Design Museum Transforms Gift Shop Into Grocery Store
by Rudy Sanchez on 04/28/2021 | 2 Minute Read
Many of us are eager to return to enjoying art outside our homes, live and in-person now that the COVID clouds are starting to part. For the London Design Museum, the return to IRL art exhibitions is close but not soon enough, and they recently converted their store into a grocery market, giving art fans a taste of normalcy a little early while also commenting on all the design that surrounds us.
The SUPERMARKET installation, which offers legitimate pantry staples such as cans of beans, baked bread, fresh produce, and home goods, is a fun pop-art immersive shopping experience. SUPERMARKET’s unique, bright, and colorful visual style is the vision of designer Camille Walala with support from gin brand Bombay Sapphire. To design the labels and packaging for products, the selected emerging artists Amy Worrall, Charlotte Edey, Holly Warburton, Isadora Lima, Jess Warby, Joey Yu, Katherine Plumb, Kentaro Okawara, and Michaela Yearwood-Dan, with a specially designed Bombay Sapphire bottle by Ruff Mercy.

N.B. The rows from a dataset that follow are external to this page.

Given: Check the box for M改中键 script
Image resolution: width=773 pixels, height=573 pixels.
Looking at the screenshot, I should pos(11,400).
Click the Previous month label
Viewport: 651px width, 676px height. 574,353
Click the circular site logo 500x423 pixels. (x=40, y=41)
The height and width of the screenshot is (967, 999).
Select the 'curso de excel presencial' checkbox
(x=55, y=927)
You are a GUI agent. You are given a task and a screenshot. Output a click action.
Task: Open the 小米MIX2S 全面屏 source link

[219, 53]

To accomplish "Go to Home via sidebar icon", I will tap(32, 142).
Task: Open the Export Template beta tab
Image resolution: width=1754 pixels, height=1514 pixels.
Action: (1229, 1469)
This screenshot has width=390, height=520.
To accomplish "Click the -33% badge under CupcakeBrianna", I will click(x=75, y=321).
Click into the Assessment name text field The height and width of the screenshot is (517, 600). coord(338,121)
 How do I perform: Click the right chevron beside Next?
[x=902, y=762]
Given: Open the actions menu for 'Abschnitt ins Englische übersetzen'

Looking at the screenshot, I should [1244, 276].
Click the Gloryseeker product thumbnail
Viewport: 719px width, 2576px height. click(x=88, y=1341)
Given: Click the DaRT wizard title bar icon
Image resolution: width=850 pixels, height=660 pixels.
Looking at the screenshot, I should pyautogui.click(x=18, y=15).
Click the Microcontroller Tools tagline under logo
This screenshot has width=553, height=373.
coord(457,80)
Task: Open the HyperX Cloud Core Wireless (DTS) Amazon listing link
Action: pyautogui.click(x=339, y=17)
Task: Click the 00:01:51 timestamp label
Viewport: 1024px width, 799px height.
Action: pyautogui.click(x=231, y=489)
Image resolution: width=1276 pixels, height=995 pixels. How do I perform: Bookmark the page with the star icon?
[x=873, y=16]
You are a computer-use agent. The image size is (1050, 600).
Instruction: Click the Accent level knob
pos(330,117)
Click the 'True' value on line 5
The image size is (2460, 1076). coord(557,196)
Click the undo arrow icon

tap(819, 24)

Many of the creatives that bring us a bit of flare and flourish to our lives, including the grocery store, were impacted financially by COVID, and that's why the proceeds from the SUPERMARKET installation are going towards Design Museum’s Emerging Designer Access Fund.
SUPERMARKET is also a reminder that design can be found all around us, including the supermarket. We could live in a cold, pragmatic world where items get generically labeled with no flourish or creativity, and what fun would that be? A lesson given greater weight due to the pandemic, Design Museum demonstrates that creativity is essential for all of us, even when it comes to packaged goods.
Design Museum’s market transformation proved to be a success, and while they sold out of groceries, the museum promises prints of some of the items that will be available for those that missed out on the installation.